What this task involves
In your reply, repeat the full listing exactly and leave each picture out.

* * *

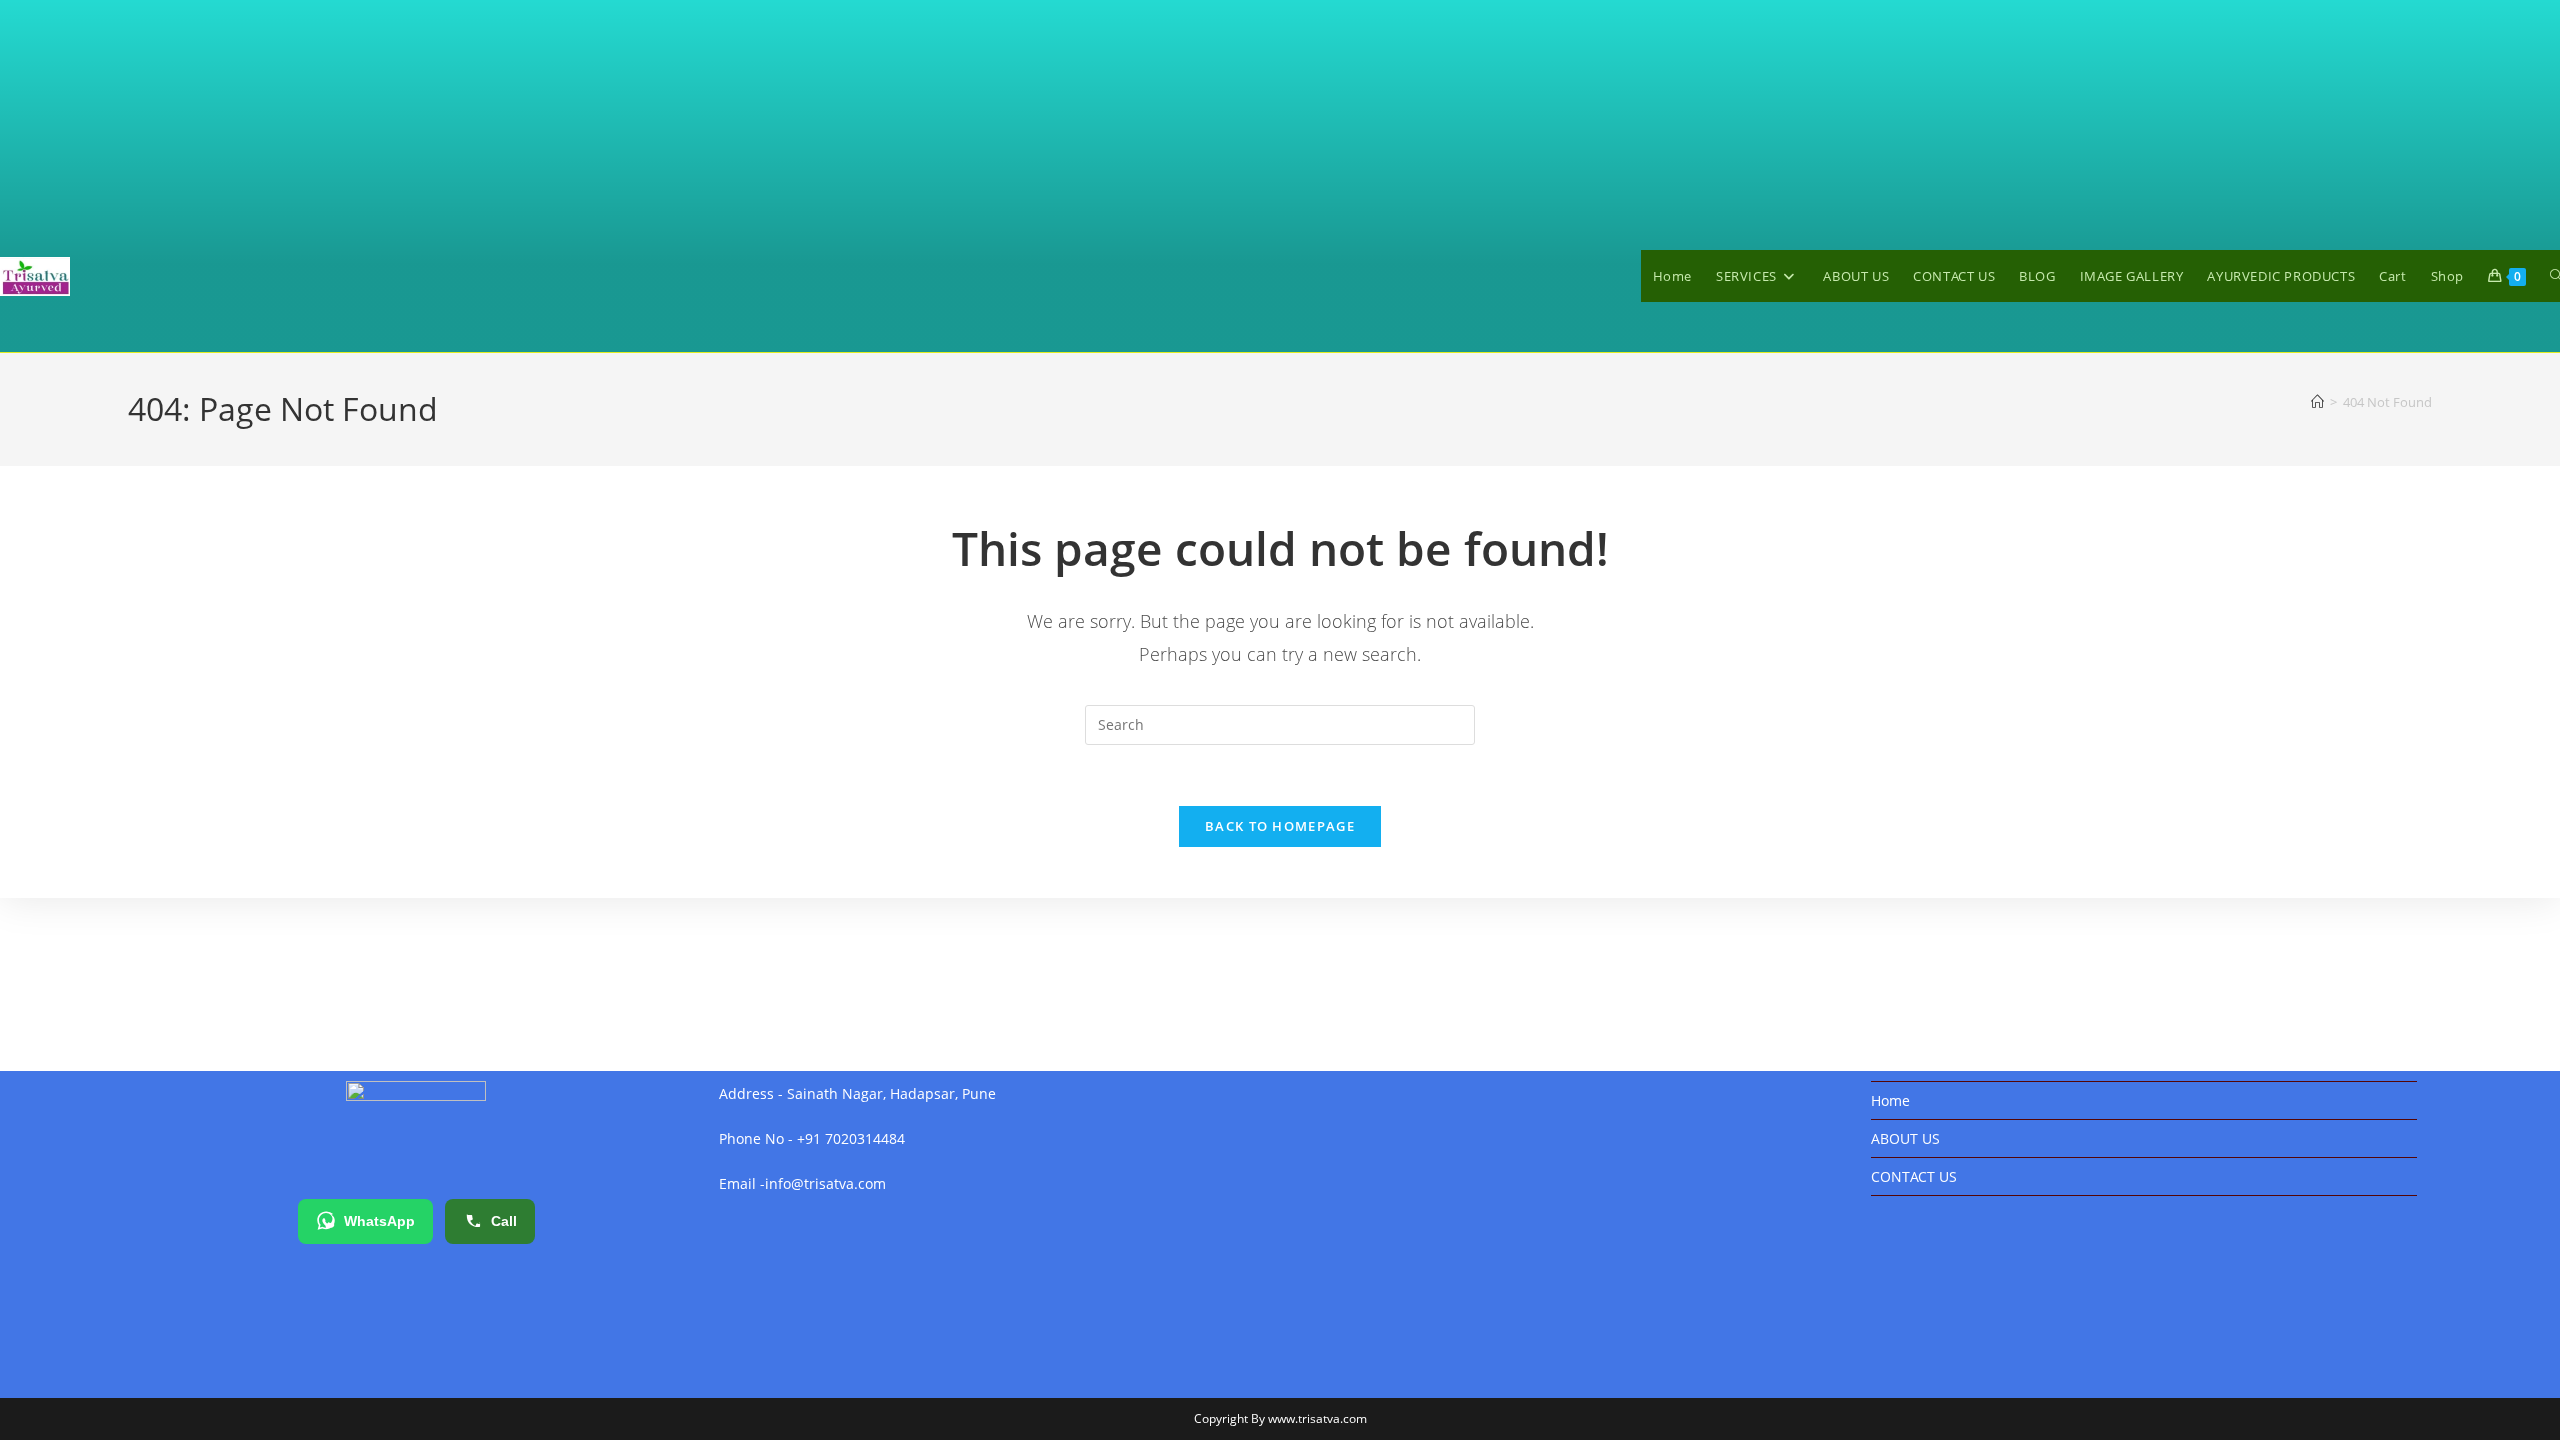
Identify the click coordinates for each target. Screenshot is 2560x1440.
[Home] (2317, 402)
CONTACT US (1914, 1176)
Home (1890, 1100)
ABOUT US (1905, 1138)
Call (504, 1221)
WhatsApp (379, 1221)
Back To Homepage (1280, 826)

* * *

Exercise answer
Identify the click coordinates for each target. Screenshot is 2560x1440.
[Home] (2317, 402)
CONTACT US (1914, 1176)
Home (1890, 1100)
ABOUT US (1905, 1138)
Call (504, 1221)
WhatsApp (379, 1221)
Back To Homepage (1280, 826)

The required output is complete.